“La speranza è qualcosa che abbiamo o non abbiamo dentro di noi; è una dimensione della nostra anima e, nella sua essenza, non dipende da osservazioni sul mondo o da previsioni sulla situazione. La speranza non è una previsione. È un orientamento dello spirito, un orientamento del cuore, che va oltre il mondo immediato vissuto e trova radici altrove, al di là dei suoi confini…
La misura della speranza, in questo senso profondo e forte, non è il nostro entusiasmo per l’andamento favorevole delle cose o la nostra volontà di investire in imprese chiaramente destinate al successo imminente, ma piuttosto la nostra capacità di impegnarci in qualcosa perché è giusto e non solo perché è sicuro che avrà successo…
Più avversa è la situazione in cui dimostriamo la nostra speranza, più profonda è questa speranza. La speranza, semplicemente, non è ottimismo. Non è la convinzione che qualcosa andrà bene, ma la certezza che qualcosa ha un senso – indipendentemente da come andrà a finire.
Credo che la speranza più profonda e importante, l’unica che può davvero sostenerci, spingerci a compiere buone azioni e rappresentare l’unica vera fonte della grandezza dello spirito umano e del suo sforzo, provenga, per così dire, “da altrove”. Ed è proprio questa speranza che ci dà la forza di vivere e di continuare a tentare, anche in condizioni esteriormente così disperate come quelle che ci circondano”.
In una situazione difficile come quella che viviamo oggi, in questa atmosfera nebbiosa e violenta, la riflessione di Havel sulla speranza può esserci di grande aiuto. Una speranza che si fonda non sulla possibilità di successo, ma sulla certezza che la propria azione e i propri valori siano giusti. È l’opposto del sistema in cui viviamo e in cui ci siamo formati, dove il successo, la cosa esterna, è più importante dell’esperienza interna, della coerenza con sé stessi.

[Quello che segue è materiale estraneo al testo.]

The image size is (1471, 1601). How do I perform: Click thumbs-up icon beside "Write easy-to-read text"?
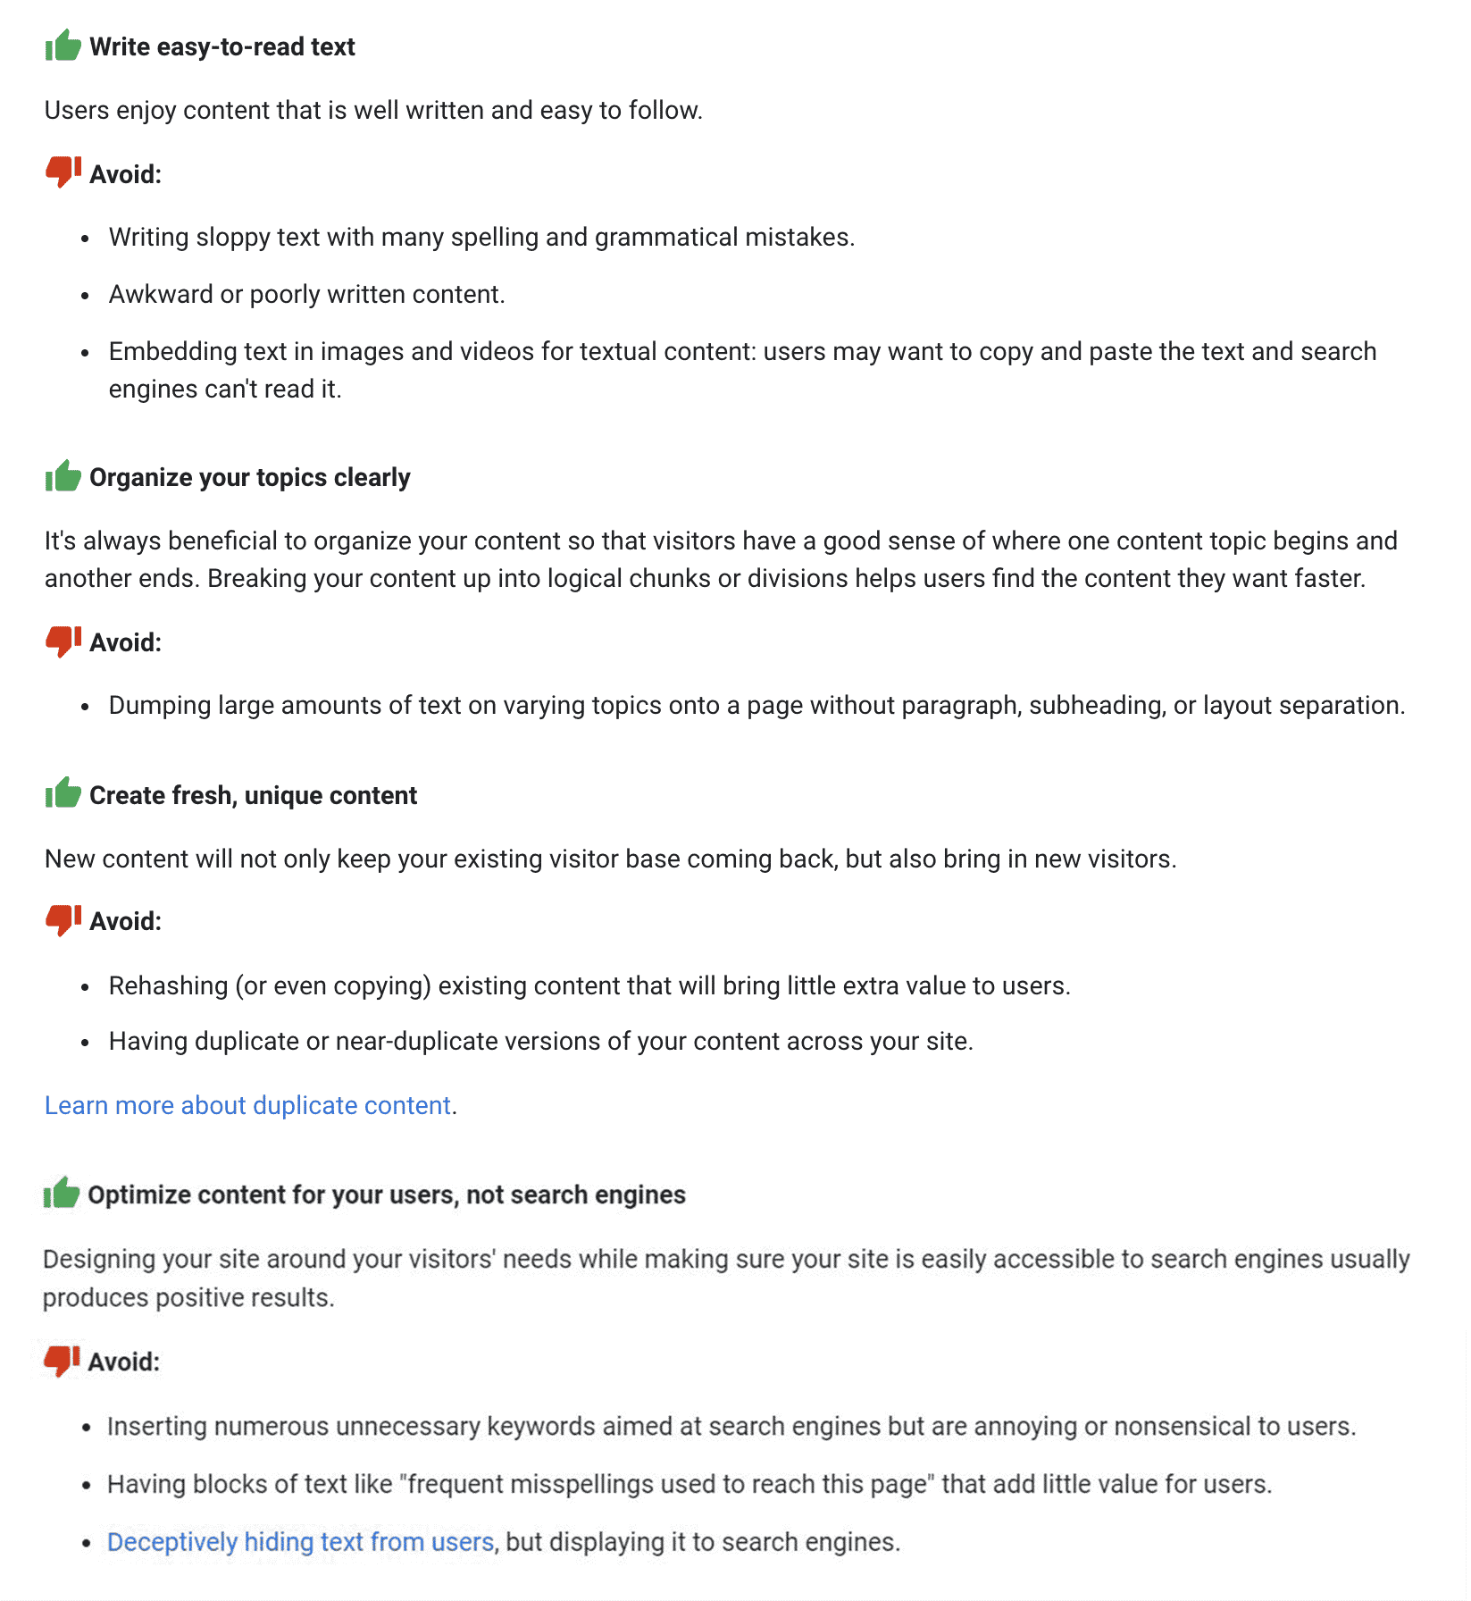click(x=63, y=46)
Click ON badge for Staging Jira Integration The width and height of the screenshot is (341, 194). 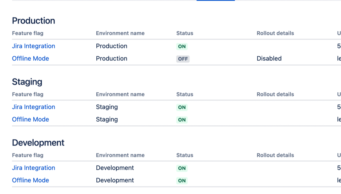(x=182, y=108)
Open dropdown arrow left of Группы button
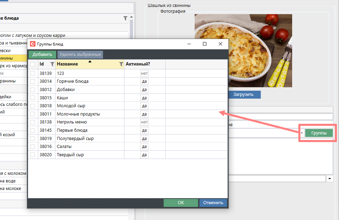This screenshot has height=220, width=339. (x=302, y=133)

Credo che l'”altrove” di Havel, da cui nasce la speranza, sia il futuro, cioè quell’orizzonte che negando e superando il presente, nutre le aspirazioni più grandi e profonde. Senza questo futuro, senza queste aspirazioni, l’essere umano non si sarebbe mai aperto alla Storia. È l’immagine del futuro che dà senso al passato e trasforma il presente. Se riflettiamo su un momento difficile della nostra vita, possiamo osservare come proprio dal futuro abbiamo preso la forza per uscirne. E dove, se non nel futuro, l’umanità ha trovato l’ispirazione e le risorse per portare avanti battaglie sociali che hanno permesso di migliorare le condizioni di vita?
Perciò, tutte le attività che si svolgono oggi contro le guerre e, in generale, contro la violenza, hanno un profondo significato, al di là dei risultati immediati. Queste attività, per piccole che siano, sono grandissime, perché alimentano l’aspirazione ad un mondo di pace, nutrono il sogno di un mondo veramente umano.
Václav Havel è stato un importante drammaturgo, scrittore e politico ceco, noto per il suo ruolo cruciale nella lotta contro la dittatura comunista in Cecoslovacchia. Nato nel 1936, Havel divenne una figura di spicco del dissenso negli anni ’70, promuovendo ideali di libertà, diritti umani e democrazia attraverso il suo attivismo e le sue opere letterarie. Nel 1989, fu uno dei leader della Rivoluzione di Velluto, il movimento nonviolento che portò alla caduta del comunismo nel paese. Successivamente, Havel divenne il primo presidente della Repubblica Ceca post comunista, dal 1989 al 2003. Amato dal popolo ceco, è ricordato per la sua forza, saggezza e bontà.
Il testo citato è tratto dal libro “Dálkový výslech” – intervista di Václav Havel con Karel Hvížďala.